With arugula salad, steak, salmon, fried chicken and burgers on the menu, the new Margo’s in Santa Monica is the type of crowd-pleasing neighborhood restaurant designed to entice regulars to visit multiple times a week.
That burger, with its wonderful dry-aged funk, cooked perfectly medium rare, oozing with melted jack cheese, topped with slab bacon and arugula and chef Greg Daniels’ own special sauce, accompanied by snappy garlic herb fries, is indeed something that you might want to eat again and again. Another popular dish at Margo’s, which opened in November, is Daniels’ lamb loin with navy beans, maitake mushrooms and caramelized onions. With its herb crust and deep lamb flavor, this dish, also served perfectly medium rare, could be similarly habit-forming for aggressive carnivores.

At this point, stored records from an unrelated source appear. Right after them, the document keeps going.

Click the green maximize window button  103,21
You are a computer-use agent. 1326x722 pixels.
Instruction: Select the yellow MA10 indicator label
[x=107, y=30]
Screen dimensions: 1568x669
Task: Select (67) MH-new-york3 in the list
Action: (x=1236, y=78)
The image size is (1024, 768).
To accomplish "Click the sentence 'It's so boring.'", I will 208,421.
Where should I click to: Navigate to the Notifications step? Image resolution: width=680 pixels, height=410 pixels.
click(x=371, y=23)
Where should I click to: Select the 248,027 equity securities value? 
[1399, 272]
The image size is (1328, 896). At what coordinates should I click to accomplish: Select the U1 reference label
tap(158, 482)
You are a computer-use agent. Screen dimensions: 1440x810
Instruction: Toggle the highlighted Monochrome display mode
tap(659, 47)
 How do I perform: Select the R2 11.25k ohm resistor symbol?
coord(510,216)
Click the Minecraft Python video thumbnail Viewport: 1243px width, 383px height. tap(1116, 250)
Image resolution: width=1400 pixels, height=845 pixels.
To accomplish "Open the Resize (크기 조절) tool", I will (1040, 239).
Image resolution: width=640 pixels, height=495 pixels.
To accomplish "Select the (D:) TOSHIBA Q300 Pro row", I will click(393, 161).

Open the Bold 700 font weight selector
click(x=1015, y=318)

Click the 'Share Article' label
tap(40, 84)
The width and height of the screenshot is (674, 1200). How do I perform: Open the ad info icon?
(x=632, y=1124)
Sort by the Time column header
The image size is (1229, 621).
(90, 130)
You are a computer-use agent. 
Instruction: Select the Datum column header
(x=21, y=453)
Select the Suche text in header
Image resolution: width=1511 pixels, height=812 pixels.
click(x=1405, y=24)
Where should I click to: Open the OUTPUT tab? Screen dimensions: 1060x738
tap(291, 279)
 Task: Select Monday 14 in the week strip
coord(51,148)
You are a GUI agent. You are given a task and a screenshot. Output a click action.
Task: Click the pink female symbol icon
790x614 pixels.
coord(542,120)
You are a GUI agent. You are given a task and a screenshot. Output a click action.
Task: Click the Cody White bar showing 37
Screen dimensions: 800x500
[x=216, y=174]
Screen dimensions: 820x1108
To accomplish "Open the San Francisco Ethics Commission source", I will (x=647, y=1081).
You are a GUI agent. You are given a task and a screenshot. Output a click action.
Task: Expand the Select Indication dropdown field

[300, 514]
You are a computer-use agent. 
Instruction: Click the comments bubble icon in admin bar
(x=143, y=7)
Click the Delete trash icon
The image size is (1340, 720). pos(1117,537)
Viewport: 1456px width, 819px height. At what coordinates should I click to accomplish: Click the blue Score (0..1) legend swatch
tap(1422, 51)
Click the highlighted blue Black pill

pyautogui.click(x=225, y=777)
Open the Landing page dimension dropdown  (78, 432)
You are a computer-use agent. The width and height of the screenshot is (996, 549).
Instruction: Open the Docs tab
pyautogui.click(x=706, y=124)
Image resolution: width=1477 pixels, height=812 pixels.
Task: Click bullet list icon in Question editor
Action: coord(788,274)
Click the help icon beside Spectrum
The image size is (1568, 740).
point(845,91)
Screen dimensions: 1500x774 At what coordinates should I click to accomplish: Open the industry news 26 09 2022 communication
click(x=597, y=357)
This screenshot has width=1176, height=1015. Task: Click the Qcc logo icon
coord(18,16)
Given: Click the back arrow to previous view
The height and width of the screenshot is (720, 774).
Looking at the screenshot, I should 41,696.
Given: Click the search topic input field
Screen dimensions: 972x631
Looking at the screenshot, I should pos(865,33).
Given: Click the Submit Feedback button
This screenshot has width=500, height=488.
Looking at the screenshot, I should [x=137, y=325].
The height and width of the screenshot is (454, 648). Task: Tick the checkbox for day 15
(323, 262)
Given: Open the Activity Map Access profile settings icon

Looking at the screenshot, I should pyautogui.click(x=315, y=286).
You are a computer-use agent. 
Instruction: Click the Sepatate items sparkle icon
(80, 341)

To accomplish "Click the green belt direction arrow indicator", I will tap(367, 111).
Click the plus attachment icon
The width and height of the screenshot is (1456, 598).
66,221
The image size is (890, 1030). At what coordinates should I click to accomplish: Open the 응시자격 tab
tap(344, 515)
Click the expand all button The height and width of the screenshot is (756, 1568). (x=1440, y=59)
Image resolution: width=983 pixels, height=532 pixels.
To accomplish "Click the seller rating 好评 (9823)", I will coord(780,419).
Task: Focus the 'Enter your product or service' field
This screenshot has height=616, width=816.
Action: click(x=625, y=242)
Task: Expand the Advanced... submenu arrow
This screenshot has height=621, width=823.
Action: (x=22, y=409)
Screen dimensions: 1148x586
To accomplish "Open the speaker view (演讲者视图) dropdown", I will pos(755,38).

Daniels, who was formerly executive chef at Salt Air in Venice and previously worked in New York as sous chef of Jean-Georges Vongerichten’s Perry Street, cooks American food that colors outside the lines a bit. His day-boat scallops at Margo’s get earthiness from both rye and truffle emulsion while a surprising shot of heat is provided by Thai chiles. It’s a winning dish.
Instead of serving a cheese plate, Daniels puts manchego, mahon, gruyere and brie on a soft roll and bakes it. This was first listed on the menu as just “cheese,” but Daniels renamed it “baked cheese bread” to avoid confusion. It’s the type of thing that you can imagine José Andrés making if he was cooking at a college dorm. It’s a lot of fun and an over-the-top appetizer you’ll want to share.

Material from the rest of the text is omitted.